Pull out each line of the listing that contains the word "perform".

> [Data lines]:
|---|

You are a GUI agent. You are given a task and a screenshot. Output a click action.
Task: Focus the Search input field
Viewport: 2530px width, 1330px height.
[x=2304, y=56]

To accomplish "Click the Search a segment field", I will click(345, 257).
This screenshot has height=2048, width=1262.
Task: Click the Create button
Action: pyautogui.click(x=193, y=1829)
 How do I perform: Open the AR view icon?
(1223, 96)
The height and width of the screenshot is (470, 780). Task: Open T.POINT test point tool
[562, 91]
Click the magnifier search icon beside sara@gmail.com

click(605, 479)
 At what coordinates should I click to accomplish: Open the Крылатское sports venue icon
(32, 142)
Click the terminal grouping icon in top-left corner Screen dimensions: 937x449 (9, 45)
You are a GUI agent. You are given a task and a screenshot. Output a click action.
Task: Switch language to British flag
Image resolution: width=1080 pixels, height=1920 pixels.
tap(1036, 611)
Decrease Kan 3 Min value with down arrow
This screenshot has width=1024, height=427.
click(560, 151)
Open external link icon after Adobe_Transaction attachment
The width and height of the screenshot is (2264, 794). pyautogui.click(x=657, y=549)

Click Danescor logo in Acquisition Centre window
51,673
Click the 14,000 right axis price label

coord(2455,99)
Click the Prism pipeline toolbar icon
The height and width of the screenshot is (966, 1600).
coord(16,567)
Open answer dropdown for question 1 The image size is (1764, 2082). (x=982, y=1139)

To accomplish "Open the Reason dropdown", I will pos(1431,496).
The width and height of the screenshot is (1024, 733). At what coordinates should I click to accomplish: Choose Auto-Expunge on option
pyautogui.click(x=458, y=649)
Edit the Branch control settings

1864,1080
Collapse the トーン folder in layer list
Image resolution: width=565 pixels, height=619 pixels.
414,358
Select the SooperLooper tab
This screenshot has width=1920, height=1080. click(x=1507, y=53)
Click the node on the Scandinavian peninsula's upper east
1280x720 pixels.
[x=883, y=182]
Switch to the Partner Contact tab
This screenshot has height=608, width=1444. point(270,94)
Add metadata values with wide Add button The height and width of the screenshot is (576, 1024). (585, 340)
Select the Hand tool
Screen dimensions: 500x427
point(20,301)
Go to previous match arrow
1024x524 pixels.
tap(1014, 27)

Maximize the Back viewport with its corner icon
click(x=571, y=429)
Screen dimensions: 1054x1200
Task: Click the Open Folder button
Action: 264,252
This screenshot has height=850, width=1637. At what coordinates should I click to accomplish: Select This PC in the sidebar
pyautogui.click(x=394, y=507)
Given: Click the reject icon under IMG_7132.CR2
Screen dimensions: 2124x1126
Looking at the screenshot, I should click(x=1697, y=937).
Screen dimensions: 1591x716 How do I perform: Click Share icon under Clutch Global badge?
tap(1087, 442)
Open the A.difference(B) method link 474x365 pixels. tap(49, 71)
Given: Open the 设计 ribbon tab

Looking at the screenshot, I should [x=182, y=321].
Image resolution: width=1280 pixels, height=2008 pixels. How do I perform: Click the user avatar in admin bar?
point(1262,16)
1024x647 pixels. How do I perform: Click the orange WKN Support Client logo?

|---|

> [Response to the exercise]:
 How do I perform: Open the AR view icon?
Screen dimensions: 1591x716 How do I perform: Click Share icon under Clutch Global badge?
Image resolution: width=1280 pixels, height=2008 pixels. How do I perform: Click the user avatar in admin bar?
1024x647 pixels. How do I perform: Click the orange WKN Support Client logo?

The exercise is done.